I've always thought folks who think one's library should only represent what one believes in are being a bit silly and shallow.

I agree with you in the abstract, but when space is at a premium I can't blame anyone too much for sticking to books they feel some kind of kinship with.
posted by octobersurprise at 3:21 PM on February 29, 2012 [1 favorite]


I did read Fountainhead twenty-two years ago out of curiosity (...) I was also surprised that it was a moderately good book.

I read The Fountainhead when I was young, and I thought it was engaging (not boring), but ridiculous. Some form of empathy should be important in fiction, but every single character, either the heroes or the villains (?) always does exactly the opposite of what I would do if I were in the same situation. They all seemed to be constantly launching off on some weird moral crusade to completely destroy someone whom they had just briefly met. And the sex scenes were just plain daft.

By chance I read the Nathaniel Branden memoir a few years ago. He describes a vivid portrait of Ayn Rand as an emotionally complex person...
posted by ovvl at 4:13 PM on February 29, 2012


I find The Fountainhead to be pretty hilarious. I need to finish up my writeup of it one of these days.
posted by jenfullmoon at 6:41 PM on February 29, 2012


gauche: "That's perfect. Mine is that Ayn Rand is the L. Ron Hubbard of philosophy."

Lot a parallels between the two if you think about it. Both mid-century writers of bad science fiction who have masses of religious followers thirty years after their deaths.

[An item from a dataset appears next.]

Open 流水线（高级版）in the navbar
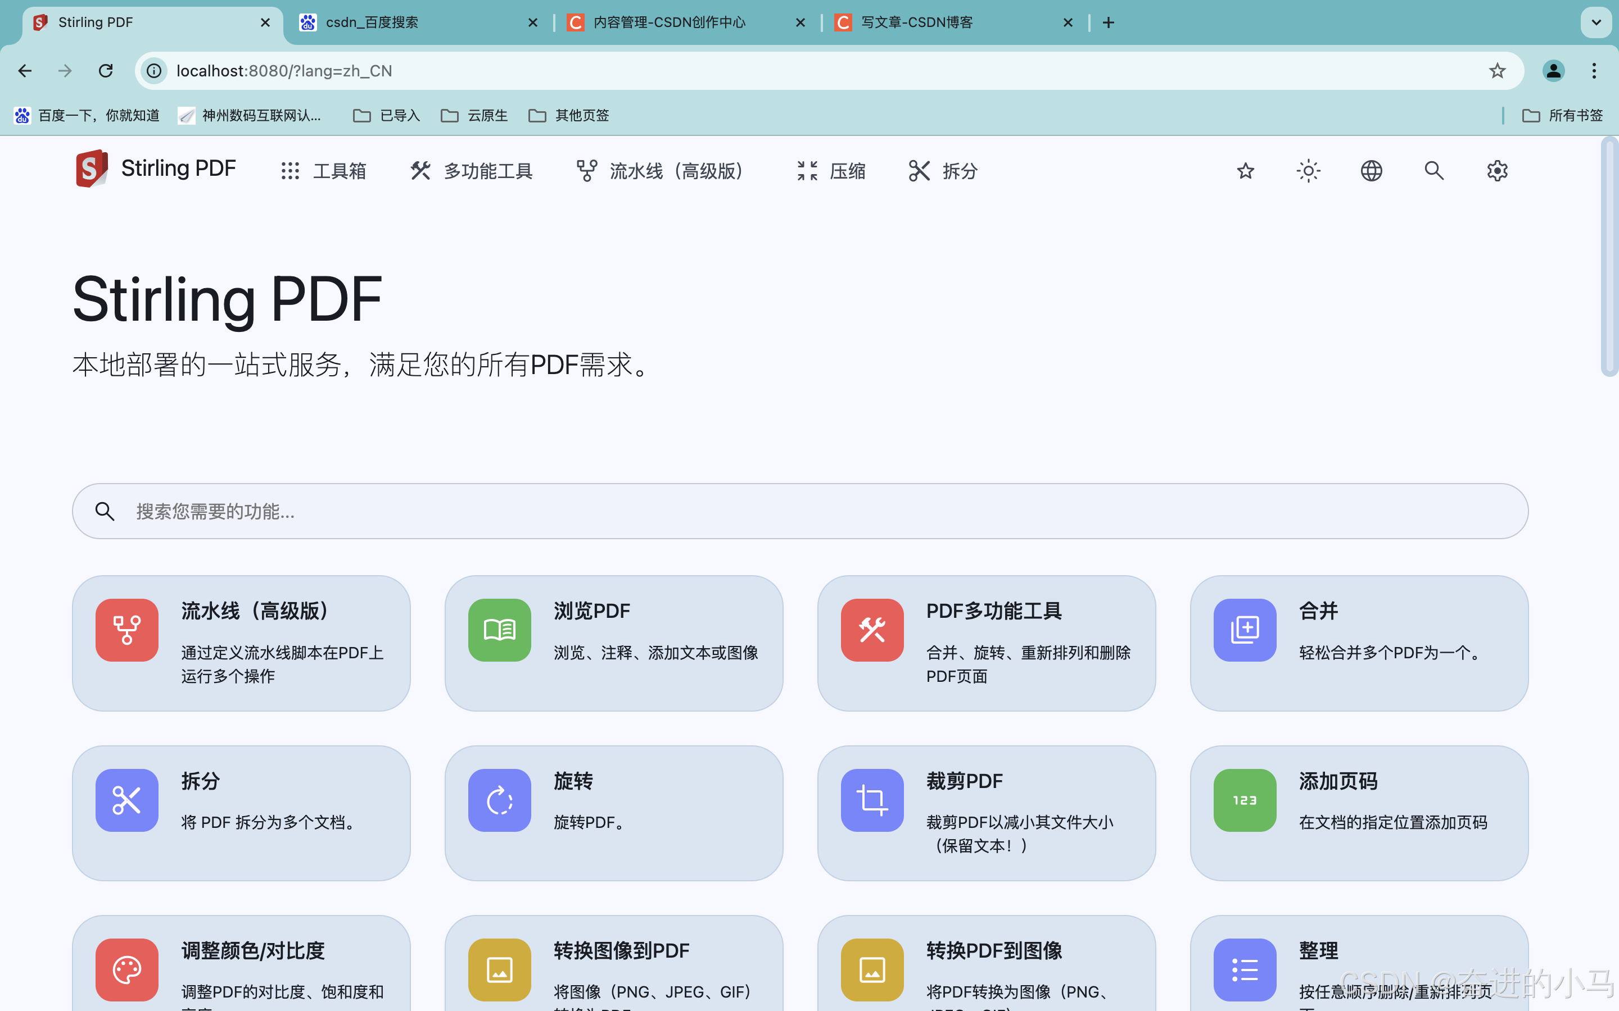This screenshot has width=1619, height=1011. click(660, 171)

I'm not sure who's followers scare me more although at least there aren't any Scientologists in congress (as far as I know).
posted by octothorpe at 4:27 AM on March 1, 2012



Sincerely, no offense intended, but I've always thought folks who think one's library should only represent what one believes in are being a bit silly and shallow



On the other hand, Ayn Rand is a total red flag for me when it comes to dating. For example: you tell me you love Ayn Rand and I can tell 1) you're going to stiff the waiter on tip and 2) we're not going to have a second date.
posted by thivaia at 9:20 AM on March 1, 2012 [1 favorite]


thivaia: "On the other hand, Ayn Rand is a total red flag for me when it comes to dating. For example: you tell me you love Ayn Rand and I can tell 1) you're going to stiff the waiter on tip and 2) we're not going to have a second date."

My point was simply that there's a difference between liking a well-told story and adhering to an author's philosophies. (I'm not convinced Rand's a good storyteller, but that's another conversation.)

I mean, I personally really enjoy much of Robert Heinlein's writing yet I'm repulsed and horrified by incest -- a common theme in at least a couple of his more popular books. Having a well-worn copy of Time Enough For Love on one's shelf and professing general enjoyment for his work shouldn't be automatically stigmatic, either, yes?